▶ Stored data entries
*****
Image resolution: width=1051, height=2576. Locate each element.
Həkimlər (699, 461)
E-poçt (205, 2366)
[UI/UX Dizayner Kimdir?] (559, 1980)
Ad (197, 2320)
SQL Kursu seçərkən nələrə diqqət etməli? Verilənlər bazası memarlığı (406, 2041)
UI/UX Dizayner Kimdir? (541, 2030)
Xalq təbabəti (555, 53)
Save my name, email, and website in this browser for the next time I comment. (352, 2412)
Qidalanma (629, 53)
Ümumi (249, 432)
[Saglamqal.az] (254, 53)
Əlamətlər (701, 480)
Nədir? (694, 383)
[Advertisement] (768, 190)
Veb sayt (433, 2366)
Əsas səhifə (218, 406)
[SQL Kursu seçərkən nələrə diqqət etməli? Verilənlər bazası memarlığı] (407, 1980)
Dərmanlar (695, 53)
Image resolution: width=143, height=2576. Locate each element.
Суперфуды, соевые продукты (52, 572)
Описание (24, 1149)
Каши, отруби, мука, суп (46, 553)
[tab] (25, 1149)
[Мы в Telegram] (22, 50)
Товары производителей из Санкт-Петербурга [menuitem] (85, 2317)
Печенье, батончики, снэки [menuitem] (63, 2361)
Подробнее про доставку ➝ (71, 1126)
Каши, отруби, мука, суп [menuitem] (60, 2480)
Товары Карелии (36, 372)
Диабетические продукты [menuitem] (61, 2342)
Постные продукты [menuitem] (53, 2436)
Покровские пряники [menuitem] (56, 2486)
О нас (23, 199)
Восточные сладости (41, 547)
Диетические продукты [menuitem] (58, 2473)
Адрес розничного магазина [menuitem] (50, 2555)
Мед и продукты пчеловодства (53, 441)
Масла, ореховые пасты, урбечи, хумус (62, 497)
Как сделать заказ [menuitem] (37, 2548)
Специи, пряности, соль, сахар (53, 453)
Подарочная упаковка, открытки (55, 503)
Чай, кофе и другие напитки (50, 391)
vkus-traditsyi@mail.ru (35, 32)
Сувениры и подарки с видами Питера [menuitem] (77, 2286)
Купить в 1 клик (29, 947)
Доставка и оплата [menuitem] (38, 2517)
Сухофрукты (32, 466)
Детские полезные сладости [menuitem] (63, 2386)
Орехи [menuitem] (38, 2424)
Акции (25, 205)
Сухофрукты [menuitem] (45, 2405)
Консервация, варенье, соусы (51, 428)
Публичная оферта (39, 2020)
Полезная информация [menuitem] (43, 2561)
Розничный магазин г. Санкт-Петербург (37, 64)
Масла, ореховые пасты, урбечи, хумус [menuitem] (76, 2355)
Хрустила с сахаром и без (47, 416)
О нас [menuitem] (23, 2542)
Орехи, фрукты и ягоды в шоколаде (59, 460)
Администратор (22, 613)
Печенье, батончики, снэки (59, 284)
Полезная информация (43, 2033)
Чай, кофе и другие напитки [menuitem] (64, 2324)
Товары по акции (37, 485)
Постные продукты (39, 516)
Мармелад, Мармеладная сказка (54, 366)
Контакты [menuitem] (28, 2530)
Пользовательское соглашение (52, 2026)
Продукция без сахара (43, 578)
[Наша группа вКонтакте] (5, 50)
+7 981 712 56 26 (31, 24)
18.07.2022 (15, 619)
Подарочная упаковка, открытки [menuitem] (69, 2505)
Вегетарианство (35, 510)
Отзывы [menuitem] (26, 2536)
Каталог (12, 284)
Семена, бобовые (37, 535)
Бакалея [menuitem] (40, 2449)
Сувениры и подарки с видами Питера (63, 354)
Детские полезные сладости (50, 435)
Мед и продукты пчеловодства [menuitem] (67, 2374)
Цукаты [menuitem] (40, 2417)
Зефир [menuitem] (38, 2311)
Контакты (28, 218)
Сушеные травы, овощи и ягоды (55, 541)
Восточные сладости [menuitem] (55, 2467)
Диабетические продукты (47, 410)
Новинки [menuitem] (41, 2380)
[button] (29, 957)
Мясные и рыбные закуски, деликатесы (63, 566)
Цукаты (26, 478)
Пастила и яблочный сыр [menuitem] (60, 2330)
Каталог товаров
*****
An exact reproduction of all the entries above is required.

▶ Result for this task
Image resolution: width=1051, height=2576. Locate each element.
Həkimlər (699, 461)
E-poçt (205, 2366)
[UI/UX Dizayner Kimdir?] (559, 1980)
Ad (197, 2320)
SQL Kursu seçərkən nələrə diqqət etməli? Verilənlər bazası memarlığı (406, 2041)
UI/UX Dizayner Kimdir? (541, 2030)
Xalq təbabəti (555, 53)
Save my name, email, and website in this browser for the next time I comment. (352, 2412)
Qidalanma (629, 53)
Ümumi (249, 432)
[Saglamqal.az] (254, 53)
Əlamətlər (701, 480)
Nədir? (694, 383)
[Advertisement] (768, 190)
Veb sayt (433, 2366)
Əsas səhifə (218, 406)
[SQL Kursu seçərkən nələrə diqqət etməli? Verilənlər bazası memarlığı] (407, 1980)
Dərmanlar (695, 53)
Image resolution: width=143, height=2576. Locate each element.
Суперфуды, соевые продукты (52, 572)
Описание (24, 1149)
Каши, отруби, мука, суп (46, 553)
[tab] (25, 1149)
[Мы в Telegram] (22, 50)
Товары производителей из Санкт-Петербурга [menuitem] (85, 2317)
Печенье, батончики, снэки [menuitem] (63, 2361)
Подробнее про доставку ➝ (71, 1126)
Каши, отруби, мука, суп [menuitem] (60, 2480)
Товары Карелии (36, 372)
Диабетические продукты [menuitem] (61, 2342)
Постные продукты [menuitem] (53, 2436)
Покровские пряники [menuitem] (56, 2486)
О нас (23, 199)
Восточные сладости (41, 547)
Диетические продукты [menuitem] (58, 2473)
Адрес розничного магазина [menuitem] (50, 2555)
Мед и продукты пчеловодства (53, 441)
Масла, ореховые пасты, урбечи, хумус (62, 497)
Как сделать заказ [menuitem] (37, 2548)
Специи, пряности, соль, сахар (53, 453)
Подарочная упаковка, открытки (55, 503)
Чай, кофе и другие напитки (50, 391)
vkus-traditsyi@mail.ru (35, 32)
Сувениры и подарки с видами Питера [menuitem] (77, 2286)
Купить в 1 клик (29, 947)
Доставка и оплата [menuitem] (38, 2517)
Сухофрукты (32, 466)
Детские полезные сладости [menuitem] (63, 2386)
Орехи [menuitem] (38, 2424)
Акции (25, 205)
Сухофрукты [menuitem] (45, 2405)
Консервация, варенье, соусы (51, 428)
Публичная оферта (39, 2020)
Полезная информация [menuitem] (43, 2561)
Розничный магазин г. Санкт-Петербург (37, 64)
Масла, ореховые пасты, урбечи, хумус [menuitem] (76, 2355)
Хрустила с сахаром и без (47, 416)
О нас [menuitem] (23, 2542)
Орехи, фрукты и ягоды в шоколаде (59, 460)
Администратор (22, 613)
Печенье, батончики, снэки (59, 284)
Полезная информация (43, 2033)
Чай, кофе и другие напитки [menuitem] (64, 2324)
Товары по акции (37, 485)
Постные продукты (39, 516)
Мармелад, Мармеладная сказка (54, 366)
Контакты [menuitem] (28, 2530)
Пользовательское соглашение (52, 2026)
Продукция без сахара (43, 578)
[Наша группа вКонтакте] (5, 50)
+7 981 712 56 26 (31, 24)
18.07.2022 (15, 619)
Подарочная упаковка, открытки [menuitem] (69, 2505)
Вегетарианство (35, 510)
Отзывы [menuitem] (26, 2536)
Каталог (12, 284)
Семена, бобовые (37, 535)
Бакалея [menuitem] (40, 2449)
Сувениры и подарки с видами Питера (63, 354)
Детские полезные сладости (50, 435)
Мед и продукты пчеловодства [menuitem] (67, 2374)
Цукаты [menuitem] (40, 2417)
Зефир [menuitem] (38, 2311)
Контакты (28, 218)
Сушеные травы, овощи и ягоды (55, 541)
Восточные сладости [menuitem] (55, 2467)
Диабетические продукты (47, 410)
Новинки [menuitem] (41, 2380)
[button] (29, 957)
Мясные и рыбные закуски, деликатесы (63, 566)
Цукаты (26, 478)
Пастила и яблочный сыр [menuitem] (60, 2330)
Каталог товаров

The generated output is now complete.